Mexico and U.S. Southwest
Water issues once again surfaced between framers on both sides of the Texas/Mexico border. Texans argued that Mexico owes the United States about 450 billion gallons of water under the terms of a 1944 treaty to share the waters of the Rio Grande, and that since 1992 Mexico has fallen behind on its required deliveries. Texas farmers in the Lower Rio Grande Valley, who depend on water from the river to irrigate crops, have been hit hard by Mexico’s water debt.
Parched fields and dusty irrigation ditches caught the attention of state officials. In a letter to U.S. Secretary of State Colin Powell at the time, Texas Gov. Rick Perry outlined a plan for Mexico to provide enough water to meet Texas’ immediate water needs, as well as cooperative efforts to prevent future deficits.
In April that year Agriculture Commissioner Susan Combs and Valley growers met with State Department officials to present evidence from satellite imagery that Mexico had enough water to meet its commitments. In February, Attorney General John Cornyn announced the creation of an in-house task force to investigate legal and diplomatic avenues to resolve the dispute and to secure water for users in the Valley.

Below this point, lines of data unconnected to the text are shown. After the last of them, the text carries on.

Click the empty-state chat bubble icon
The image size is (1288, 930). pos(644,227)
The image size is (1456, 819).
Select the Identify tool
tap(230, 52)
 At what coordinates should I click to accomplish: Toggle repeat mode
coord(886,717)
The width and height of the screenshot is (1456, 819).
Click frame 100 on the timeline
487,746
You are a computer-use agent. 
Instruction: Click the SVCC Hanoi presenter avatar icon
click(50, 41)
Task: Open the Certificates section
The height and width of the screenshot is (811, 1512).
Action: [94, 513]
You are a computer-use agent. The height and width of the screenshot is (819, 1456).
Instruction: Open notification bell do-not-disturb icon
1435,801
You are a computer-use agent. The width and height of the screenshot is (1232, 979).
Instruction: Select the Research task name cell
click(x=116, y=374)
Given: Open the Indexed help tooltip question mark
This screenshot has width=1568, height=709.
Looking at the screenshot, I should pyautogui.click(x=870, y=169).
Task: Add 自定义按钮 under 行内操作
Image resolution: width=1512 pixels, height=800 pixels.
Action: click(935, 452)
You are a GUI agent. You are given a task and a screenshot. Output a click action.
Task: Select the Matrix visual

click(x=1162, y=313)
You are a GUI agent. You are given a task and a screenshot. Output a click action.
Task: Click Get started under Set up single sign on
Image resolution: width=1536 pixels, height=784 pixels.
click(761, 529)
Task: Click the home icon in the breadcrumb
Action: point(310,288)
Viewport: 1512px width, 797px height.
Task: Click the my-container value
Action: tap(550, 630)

What resulted was an agreement between then-U.S. President George Bush and Mexican President Vicente Fox. Water stored in Mexican reservoirs not named in the 1944 treaty were utilized to repay a portion of this water debt, a move that enraged Mexican agriculture producers who threatened to take the issue to the Mexican Supreme Court. They argued that by taking this water illegally, the Mexican government had seriously degraded their ability to continue farming in the region in order to repay water they believed was not owed to the U.S. government.